Je mehr man sich in Labors und Fabriken umsieht, desto deutlicher wird, daß spektakuläre Nachrichten über bestimmte technische Highlights - "der dichteste Chip", der "schnellste Transistor", die "dünnste Leiterbahn" - im Grunde von wenig Belang sind. Denn am Ende muß ja ein Computer herauskommen, der mit möglichst wenig Hard- und Softwareaufwand betrieben werden kann - der also maximale Systemleistung fürs Geld bietet.

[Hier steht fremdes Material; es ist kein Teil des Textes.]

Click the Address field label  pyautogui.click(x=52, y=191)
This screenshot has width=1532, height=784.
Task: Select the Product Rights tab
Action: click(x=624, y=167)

Und wie die einzelnen Unternehmen nun diesem Ziel näherzukommen trachten - also dafür gibt es einfach eine Fülle von alternativen Möglichkeiten. Denn was zum Beispiel nützt Hochleistungstechnologie, wenn die Fertigung in Großserie dann nicht zuverlässig genug steuerbar ist und per Saldo die Kosten davonlaufen? Was nützt ein einfaches und billiges technisches Konzept, beispielsweise für das Packen (und Kühlen) der Chips auf Leiterplatten, wenn es schon bei der nächsten Generation Chips, etwa bei noch dichter integrierten Speichern, an die Grenzen seiner Möglichkeiten stößt? Und was nützt ein noch so bestechendes Computerkonzept, wenn sich vielleicht beim Schreiben der Software herausstellen sollte, daß es die vorhandenen Fachkräfte bei weitem überfordern würde.